____ Task input

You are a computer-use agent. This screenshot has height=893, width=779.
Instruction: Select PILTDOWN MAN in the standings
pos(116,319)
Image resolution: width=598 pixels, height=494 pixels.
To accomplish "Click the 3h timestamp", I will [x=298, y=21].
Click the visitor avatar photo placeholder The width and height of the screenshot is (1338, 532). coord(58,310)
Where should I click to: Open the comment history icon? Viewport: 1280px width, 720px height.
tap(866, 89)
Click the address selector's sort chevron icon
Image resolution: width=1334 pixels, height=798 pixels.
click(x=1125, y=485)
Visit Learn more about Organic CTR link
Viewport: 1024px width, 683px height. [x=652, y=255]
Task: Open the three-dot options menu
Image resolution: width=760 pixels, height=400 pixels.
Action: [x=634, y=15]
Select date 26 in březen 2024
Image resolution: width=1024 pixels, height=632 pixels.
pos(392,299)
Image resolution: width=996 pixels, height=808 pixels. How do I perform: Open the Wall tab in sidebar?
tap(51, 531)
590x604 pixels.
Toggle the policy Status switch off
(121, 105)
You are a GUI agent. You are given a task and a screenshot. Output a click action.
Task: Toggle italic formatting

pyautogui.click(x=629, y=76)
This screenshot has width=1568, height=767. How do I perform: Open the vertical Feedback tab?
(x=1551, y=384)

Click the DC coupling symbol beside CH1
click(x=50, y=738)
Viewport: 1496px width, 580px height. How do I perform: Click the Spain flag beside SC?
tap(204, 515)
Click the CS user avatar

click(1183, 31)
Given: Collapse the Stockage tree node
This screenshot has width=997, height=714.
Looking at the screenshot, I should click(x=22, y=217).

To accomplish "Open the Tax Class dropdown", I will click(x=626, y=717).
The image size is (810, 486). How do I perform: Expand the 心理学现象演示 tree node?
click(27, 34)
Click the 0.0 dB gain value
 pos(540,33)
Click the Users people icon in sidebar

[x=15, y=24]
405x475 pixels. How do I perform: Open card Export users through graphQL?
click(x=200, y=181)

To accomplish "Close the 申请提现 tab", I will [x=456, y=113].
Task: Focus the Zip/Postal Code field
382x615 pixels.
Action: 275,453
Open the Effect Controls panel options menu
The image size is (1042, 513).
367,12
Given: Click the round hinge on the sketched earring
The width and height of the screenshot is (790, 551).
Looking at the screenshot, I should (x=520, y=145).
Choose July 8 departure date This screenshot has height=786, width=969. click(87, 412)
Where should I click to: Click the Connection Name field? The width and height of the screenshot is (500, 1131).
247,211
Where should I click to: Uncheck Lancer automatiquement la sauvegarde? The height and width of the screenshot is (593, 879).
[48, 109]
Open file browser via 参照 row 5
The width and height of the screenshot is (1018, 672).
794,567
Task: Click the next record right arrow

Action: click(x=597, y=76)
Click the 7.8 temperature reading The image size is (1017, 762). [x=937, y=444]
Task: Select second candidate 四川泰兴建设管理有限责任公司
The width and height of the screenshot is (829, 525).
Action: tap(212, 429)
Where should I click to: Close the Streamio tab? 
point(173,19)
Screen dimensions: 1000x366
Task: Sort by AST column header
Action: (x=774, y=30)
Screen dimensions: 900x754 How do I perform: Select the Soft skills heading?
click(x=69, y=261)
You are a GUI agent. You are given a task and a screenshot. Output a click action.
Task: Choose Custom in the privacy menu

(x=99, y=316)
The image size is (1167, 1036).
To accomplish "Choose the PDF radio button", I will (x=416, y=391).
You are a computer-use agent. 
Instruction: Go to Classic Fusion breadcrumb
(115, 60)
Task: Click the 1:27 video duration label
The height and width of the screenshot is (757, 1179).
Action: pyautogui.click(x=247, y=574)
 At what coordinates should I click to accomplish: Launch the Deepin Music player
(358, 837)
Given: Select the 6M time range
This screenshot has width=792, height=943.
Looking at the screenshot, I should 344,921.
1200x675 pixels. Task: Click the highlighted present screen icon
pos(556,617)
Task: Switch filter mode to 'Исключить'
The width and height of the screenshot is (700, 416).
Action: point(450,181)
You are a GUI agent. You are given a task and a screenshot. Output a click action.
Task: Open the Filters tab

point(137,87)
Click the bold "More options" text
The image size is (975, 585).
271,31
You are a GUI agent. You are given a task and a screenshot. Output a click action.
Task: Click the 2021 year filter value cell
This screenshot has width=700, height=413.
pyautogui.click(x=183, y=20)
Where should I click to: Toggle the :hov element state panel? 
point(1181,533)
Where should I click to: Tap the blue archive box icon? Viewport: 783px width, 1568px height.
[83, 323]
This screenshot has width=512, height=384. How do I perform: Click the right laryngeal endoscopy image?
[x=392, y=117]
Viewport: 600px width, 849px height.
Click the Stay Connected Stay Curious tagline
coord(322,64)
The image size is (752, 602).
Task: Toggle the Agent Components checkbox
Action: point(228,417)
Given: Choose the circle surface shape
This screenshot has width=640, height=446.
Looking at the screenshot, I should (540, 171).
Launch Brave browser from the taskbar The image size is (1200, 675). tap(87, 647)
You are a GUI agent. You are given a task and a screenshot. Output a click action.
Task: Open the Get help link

________

In full and without changes, give the data above once more.

You are a computer-use agent. This screenshot has height=893, width=779.
Instruction: Select PILTDOWN MAN in the standings
pos(116,319)
Image resolution: width=598 pixels, height=494 pixels.
To accomplish "Click the 3h timestamp", I will [x=298, y=21].
Click the visitor avatar photo placeholder The width and height of the screenshot is (1338, 532). coord(58,310)
Where should I click to: Open the comment history icon? Viewport: 1280px width, 720px height.
tap(866, 89)
Click the address selector's sort chevron icon
Image resolution: width=1334 pixels, height=798 pixels.
click(x=1125, y=485)
Visit Learn more about Organic CTR link
Viewport: 1024px width, 683px height. [x=652, y=255]
Task: Open the three-dot options menu
Image resolution: width=760 pixels, height=400 pixels.
Action: [x=634, y=15]
Select date 26 in březen 2024
Image resolution: width=1024 pixels, height=632 pixels.
pos(392,299)
Image resolution: width=996 pixels, height=808 pixels. How do I perform: Open the Wall tab in sidebar?
tap(51, 531)
590x604 pixels.
Toggle the policy Status switch off
(121, 105)
You are a GUI agent. You are given a task and a screenshot. Output a click action.
Task: Toggle italic formatting

pyautogui.click(x=629, y=76)
This screenshot has width=1568, height=767. How do I perform: Open the vertical Feedback tab?
(x=1551, y=384)

Click the DC coupling symbol beside CH1
click(x=50, y=738)
Viewport: 1496px width, 580px height. How do I perform: Click the Spain flag beside SC?
tap(204, 515)
Click the CS user avatar

click(1183, 31)
Given: Collapse the Stockage tree node
This screenshot has width=997, height=714.
Looking at the screenshot, I should click(x=22, y=217).

To accomplish "Open the Tax Class dropdown", I will click(x=626, y=717).
The image size is (810, 486). How do I perform: Expand the 心理学现象演示 tree node?
click(27, 34)
Click the 0.0 dB gain value
 pos(540,33)
Click the Users people icon in sidebar

[x=15, y=24]
405x475 pixels. How do I perform: Open card Export users through graphQL?
click(x=200, y=181)

To accomplish "Close the 申请提现 tab", I will [x=456, y=113].
Task: Focus the Zip/Postal Code field
382x615 pixels.
Action: 275,453
Open the Effect Controls panel options menu
The image size is (1042, 513).
367,12
Given: Click the round hinge on the sketched earring
The width and height of the screenshot is (790, 551).
Looking at the screenshot, I should (x=520, y=145).
Choose July 8 departure date This screenshot has height=786, width=969. click(87, 412)
Where should I click to: Click the Connection Name field? The width and height of the screenshot is (500, 1131).
247,211
Where should I click to: Uncheck Lancer automatiquement la sauvegarde? The height and width of the screenshot is (593, 879).
[48, 109]
Open file browser via 参照 row 5
The width and height of the screenshot is (1018, 672).
794,567
Task: Click the next record right arrow

Action: click(x=597, y=76)
Click the 7.8 temperature reading The image size is (1017, 762). [x=937, y=444]
Task: Select second candidate 四川泰兴建设管理有限责任公司
The width and height of the screenshot is (829, 525).
Action: tap(212, 429)
Where should I click to: Close the Streamio tab? 
point(173,19)
Screen dimensions: 1000x366
Task: Sort by AST column header
Action: (x=774, y=30)
Screen dimensions: 900x754 How do I perform: Select the Soft skills heading?
click(x=69, y=261)
You are a GUI agent. You are given a task and a screenshot. Output a click action.
Task: Choose Custom in the privacy menu

(x=99, y=316)
The image size is (1167, 1036).
To accomplish "Choose the PDF radio button", I will (x=416, y=391).
You are a computer-use agent. 
Instruction: Go to Classic Fusion breadcrumb
(115, 60)
Task: Click the 1:27 video duration label
The height and width of the screenshot is (757, 1179).
Action: pyautogui.click(x=247, y=574)
 At what coordinates should I click to accomplish: Launch the Deepin Music player
(358, 837)
Given: Select the 6M time range
This screenshot has width=792, height=943.
Looking at the screenshot, I should 344,921.
1200x675 pixels. Task: Click the highlighted present screen icon
pos(556,617)
Task: Switch filter mode to 'Исключить'
The width and height of the screenshot is (700, 416).
Action: point(450,181)
You are a GUI agent. You are given a task and a screenshot. Output a click action.
Task: Open the Filters tab

point(137,87)
Click the bold "More options" text
The image size is (975, 585).
271,31
You are a GUI agent. You are given a task and a screenshot. Output a click action.
Task: Click the 2021 year filter value cell
This screenshot has width=700, height=413.
pyautogui.click(x=183, y=20)
Where should I click to: Toggle the :hov element state panel? 
point(1181,533)
Where should I click to: Tap the blue archive box icon? Viewport: 783px width, 1568px height.
[83, 323]
This screenshot has width=512, height=384. How do I perform: Click the right laryngeal endoscopy image?
[x=392, y=117]
Viewport: 600px width, 849px height.
Click the Stay Connected Stay Curious tagline
coord(322,64)
The image size is (752, 602).
Task: Toggle the Agent Components checkbox
Action: point(228,417)
Given: Choose the circle surface shape
This screenshot has width=640, height=446.
Looking at the screenshot, I should (540, 171).
Launch Brave browser from the taskbar The image size is (1200, 675). tap(87, 647)
You are a GUI agent. You are given a task and a screenshot. Output a click action.
Task: Open the Get help link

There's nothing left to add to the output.